Start of STORED DATA

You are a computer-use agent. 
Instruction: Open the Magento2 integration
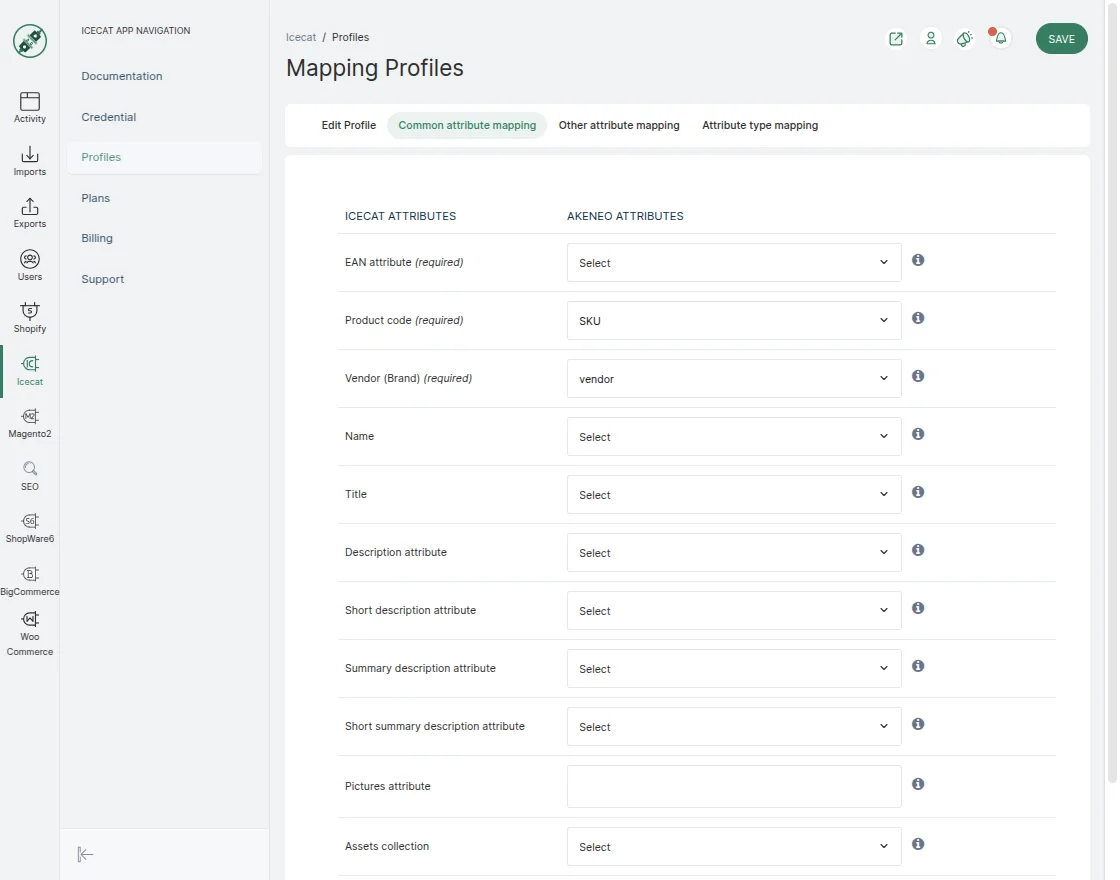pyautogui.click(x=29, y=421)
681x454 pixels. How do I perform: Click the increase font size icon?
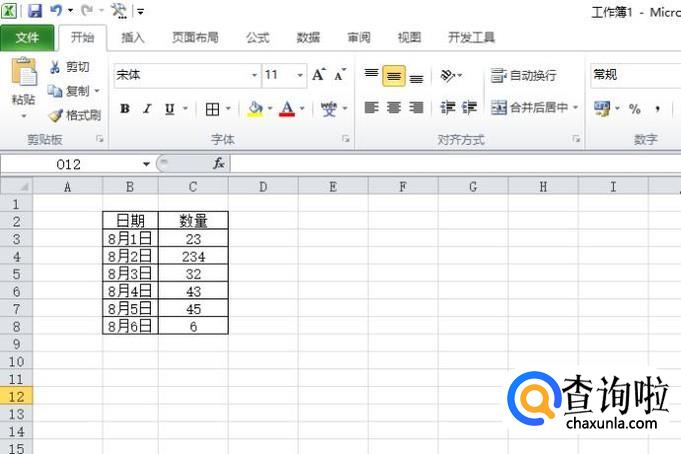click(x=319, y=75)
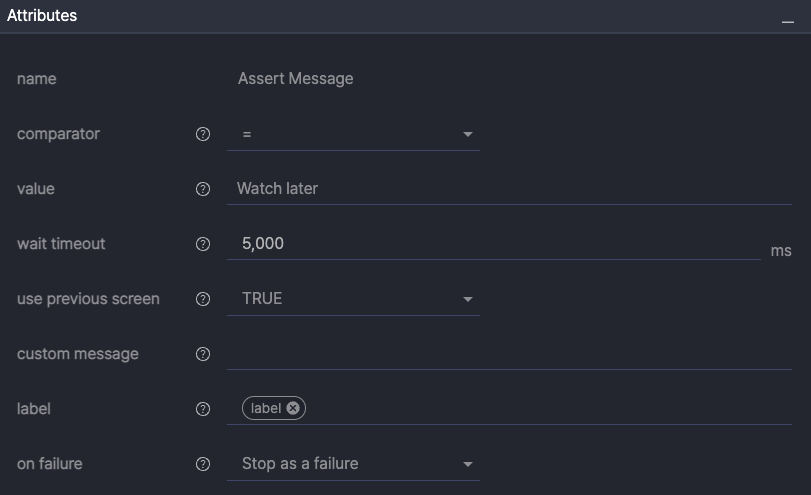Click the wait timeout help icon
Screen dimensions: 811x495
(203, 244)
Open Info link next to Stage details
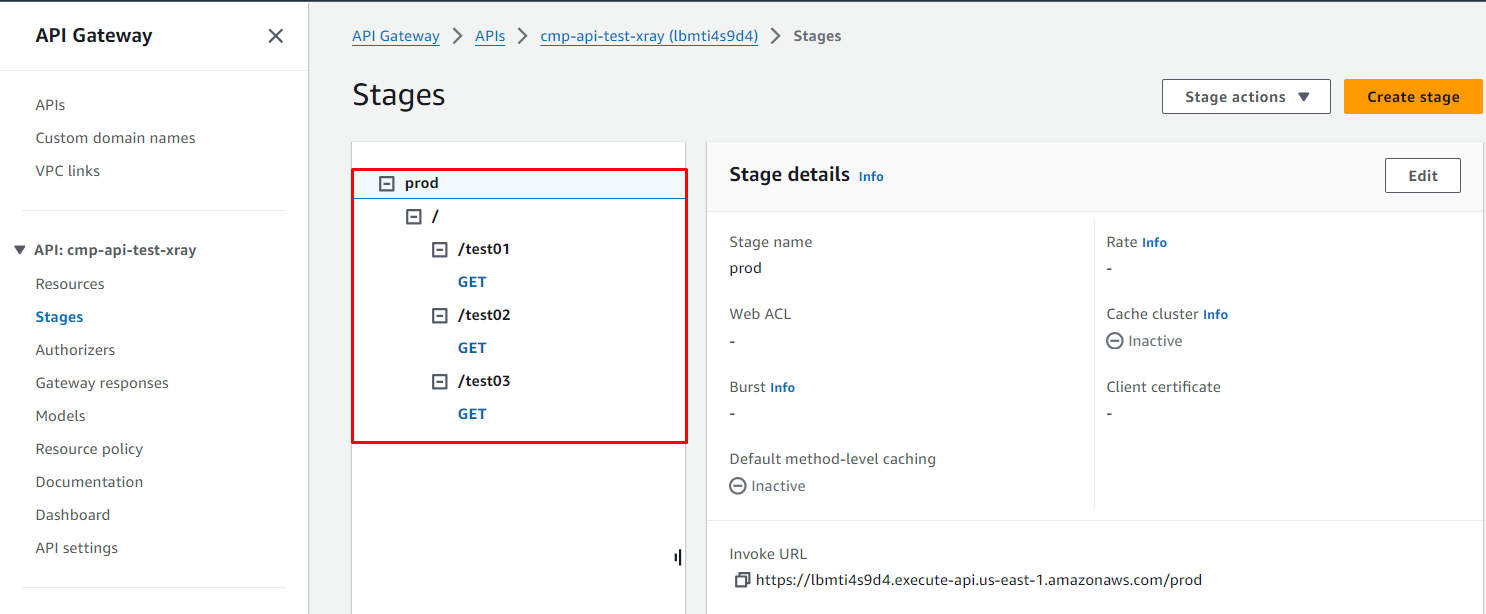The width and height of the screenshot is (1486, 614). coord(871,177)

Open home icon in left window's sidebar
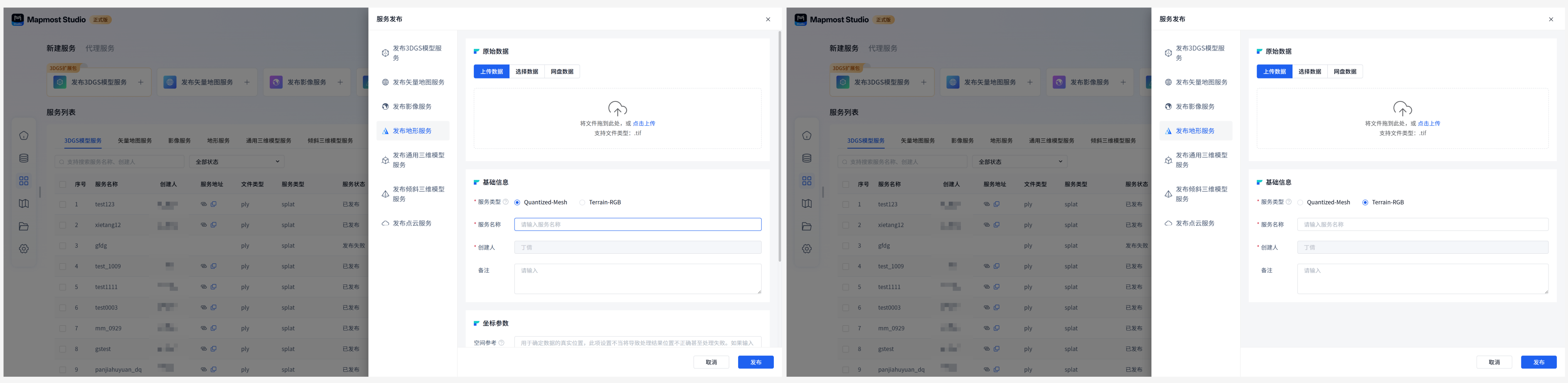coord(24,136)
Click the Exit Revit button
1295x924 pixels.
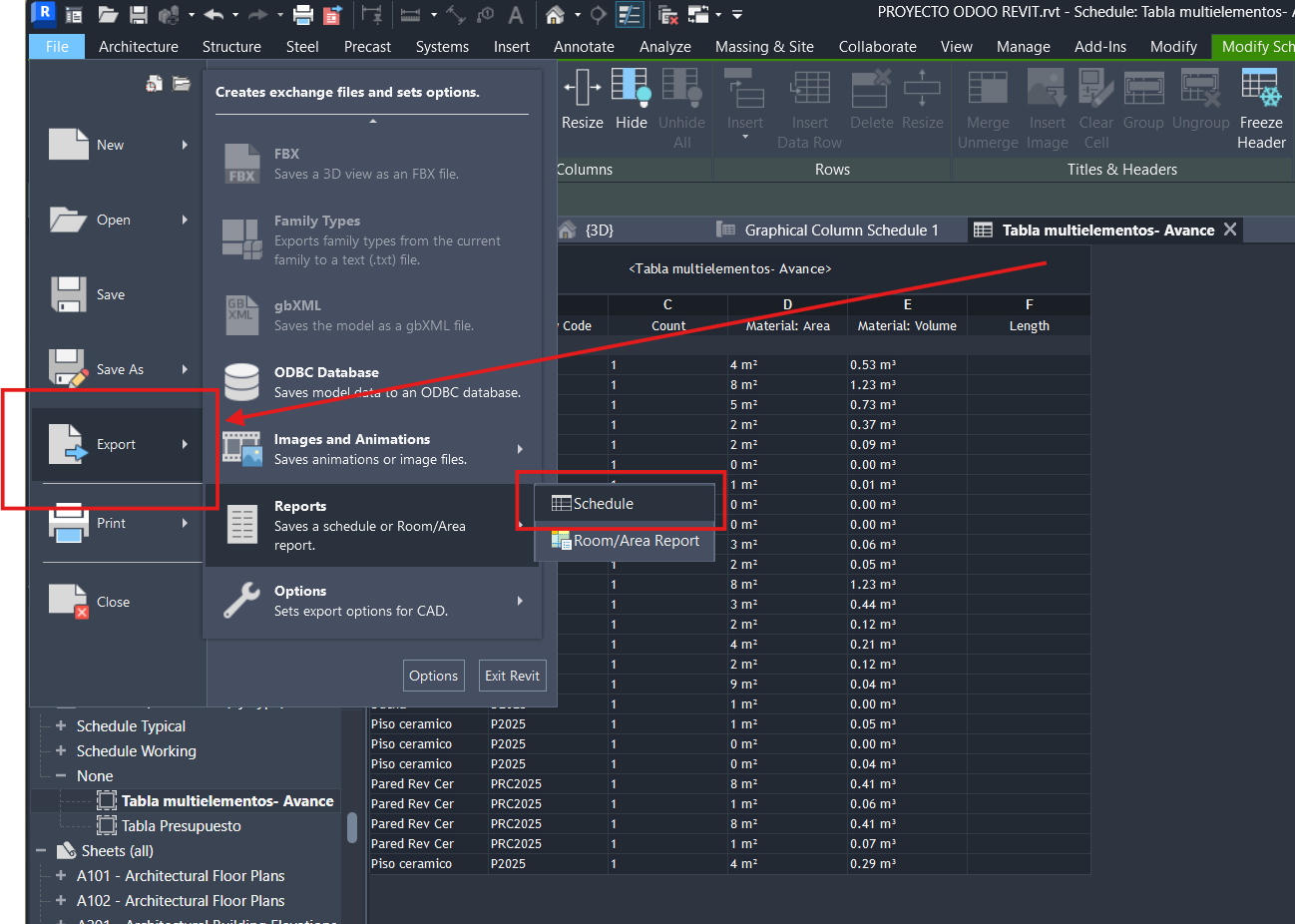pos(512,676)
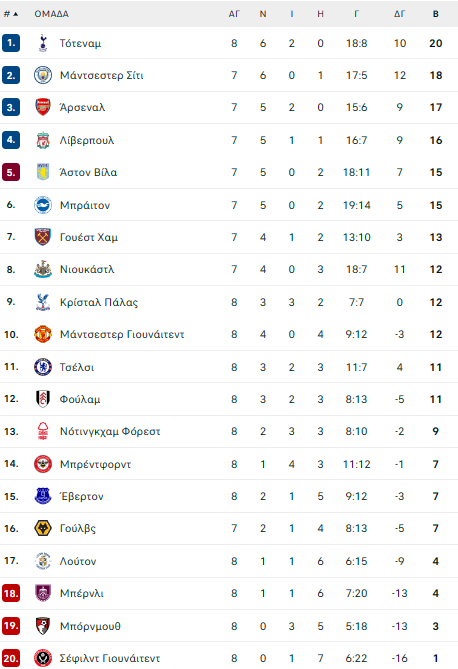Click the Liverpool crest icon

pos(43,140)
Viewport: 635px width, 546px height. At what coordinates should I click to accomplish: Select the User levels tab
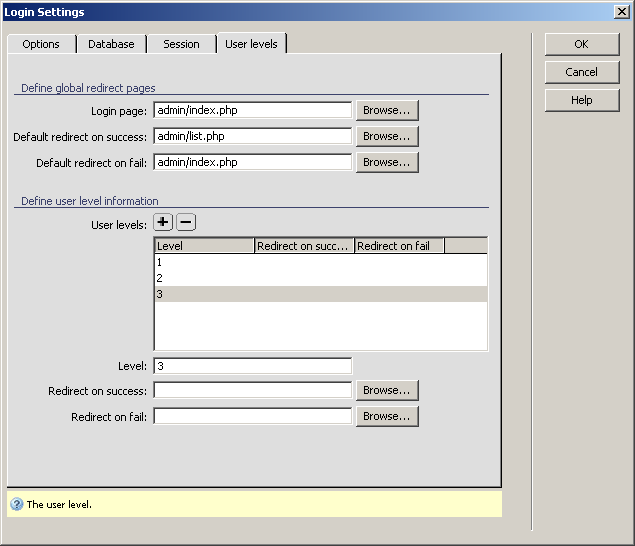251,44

End of STORED DATA

WHAT IS NEEDED: If an entry contains a picture, leave it out and repeat the rest exactly.

REPLY:
You are a computer-use agent. 
Instruction: Open the Magento2 integration
pyautogui.click(x=29, y=421)
681x454 pixels. How do I perform: Click the increase font size icon?
click(x=319, y=75)
Click the wait timeout help icon
Screen dimensions: 811x495
(203, 244)
Open Info link next to Stage details
The width and height of the screenshot is (1486, 614). coord(871,177)

Open home icon in left window's sidebar
coord(24,136)
Click the Exit Revit button
1295x924 pixels.
pos(512,676)
Click the Liverpool crest icon

pos(43,140)
Viewport: 635px width, 546px height. At what coordinates should I click to accomplish: Select the User levels tab
251,44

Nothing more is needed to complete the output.